_Requirement_.
Filter the records down to every line that contains the string "dimensions", matching case exactly, and copy those lines.

_Source records_.

****************

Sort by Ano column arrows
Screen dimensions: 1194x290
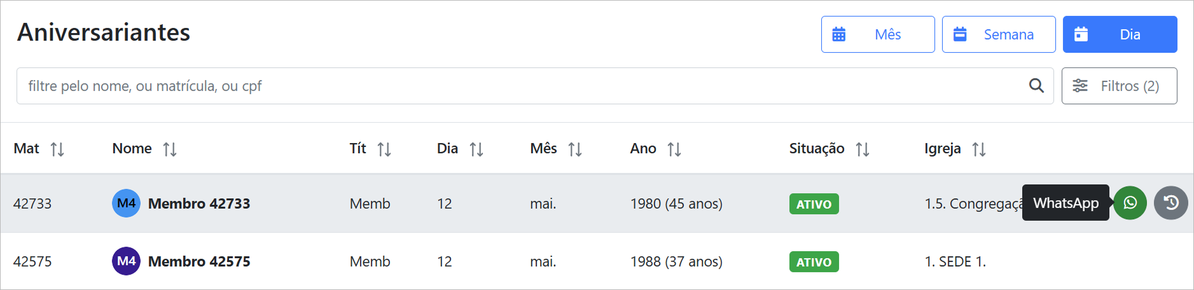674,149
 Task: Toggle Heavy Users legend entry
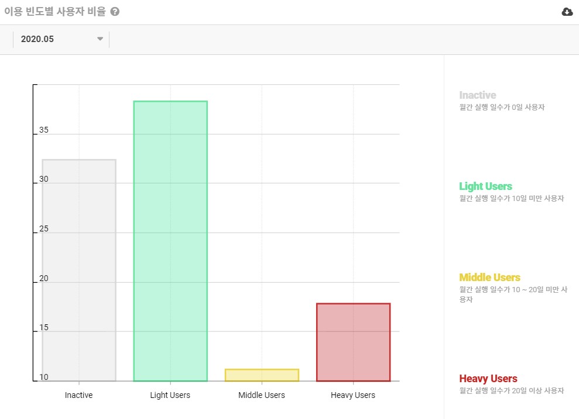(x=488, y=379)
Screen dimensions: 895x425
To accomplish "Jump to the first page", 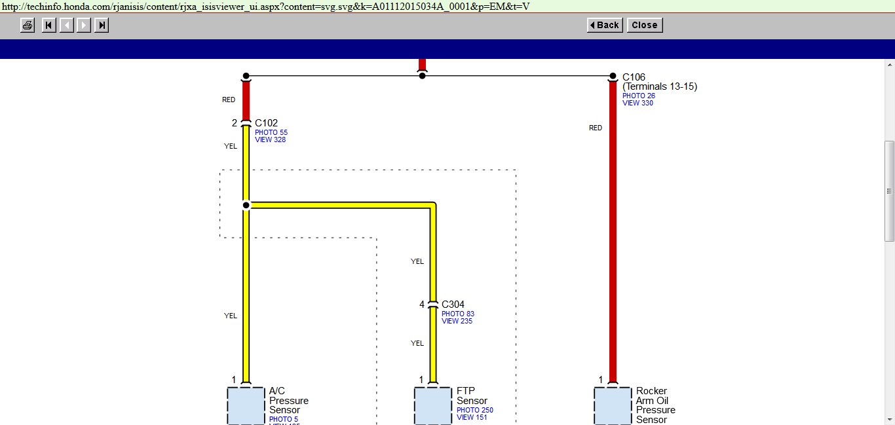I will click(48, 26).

****************

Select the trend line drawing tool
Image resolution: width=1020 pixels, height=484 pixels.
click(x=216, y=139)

****************

_Final result_.
Screen dimensions: 1194x290
Screen dimensions: 895x425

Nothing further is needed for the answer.